## [RECORD SET]
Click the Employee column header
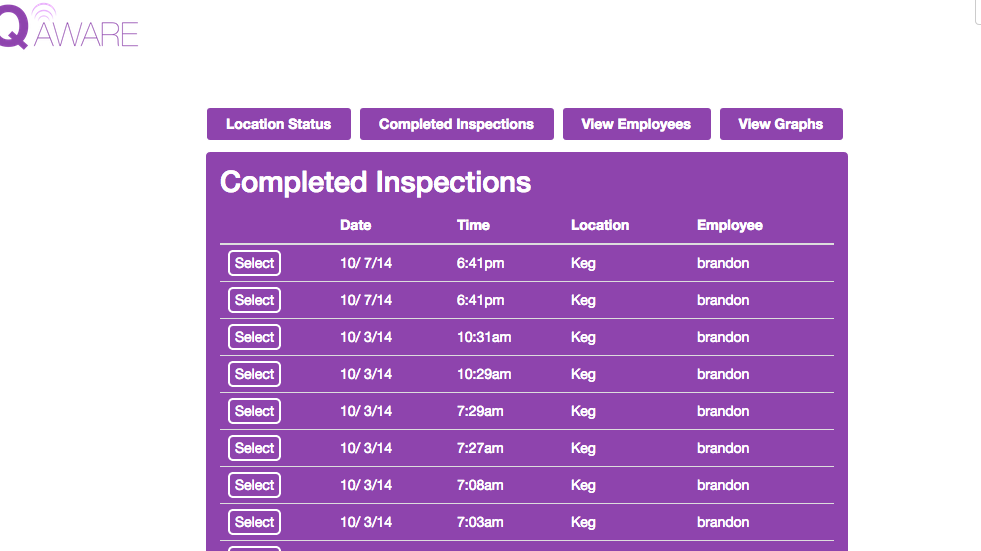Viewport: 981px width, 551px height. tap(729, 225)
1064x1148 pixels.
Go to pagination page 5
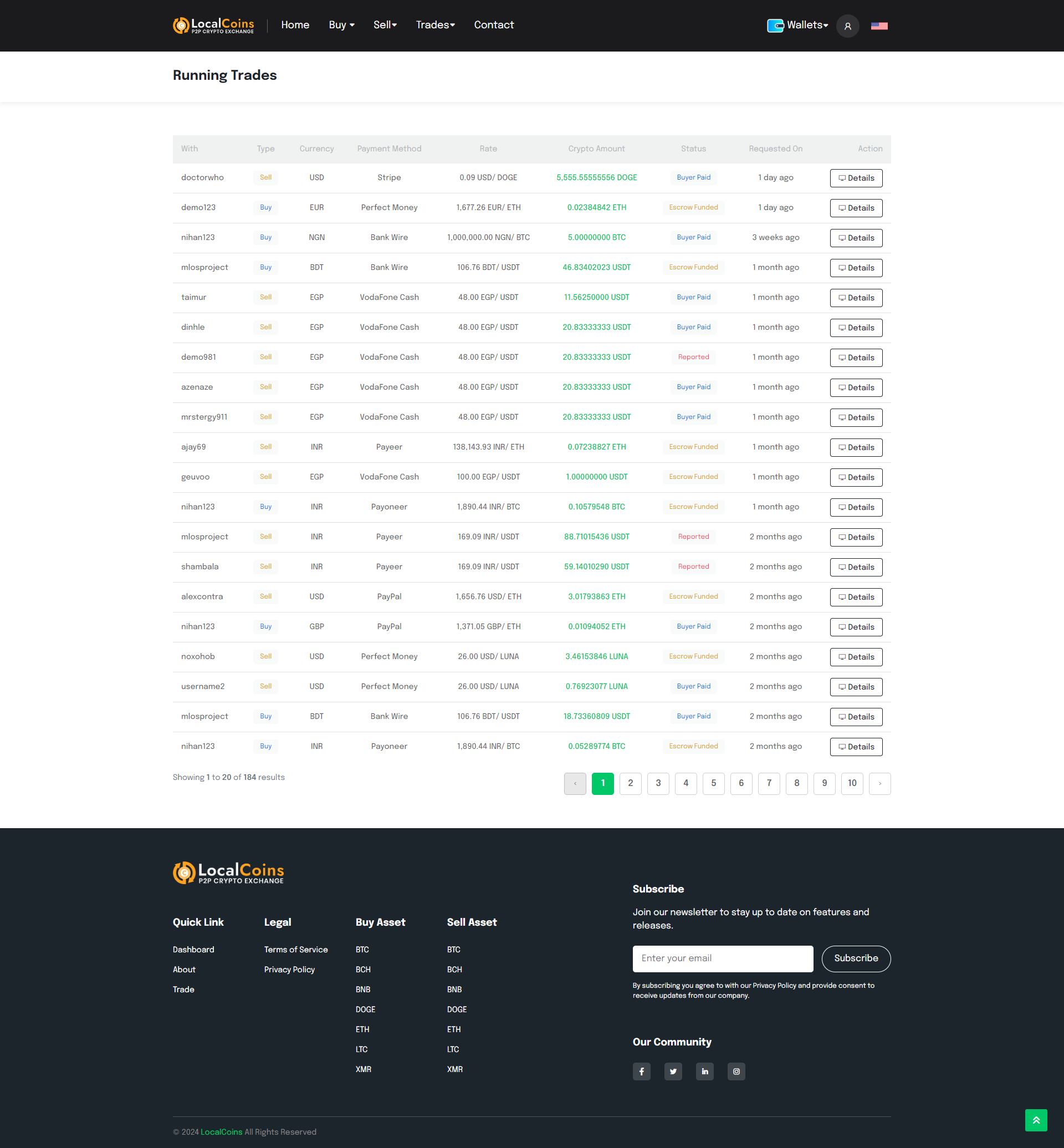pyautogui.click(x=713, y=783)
---
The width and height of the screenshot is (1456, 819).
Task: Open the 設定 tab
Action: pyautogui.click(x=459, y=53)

## [YOUR OBJECTIVE]
Rewrite the rows from the line containing "Click the Employee column header" through the line containing "pyautogui.click(x=713, y=783)", with "Staff" in place of "Employee" and nothing else changed. Leave the pictures out.

## [SOLUTION]
Click the Staff column header
Viewport: 981px width, 551px height. tap(729, 225)
1064x1148 pixels.
Go to pagination page 5
pyautogui.click(x=713, y=783)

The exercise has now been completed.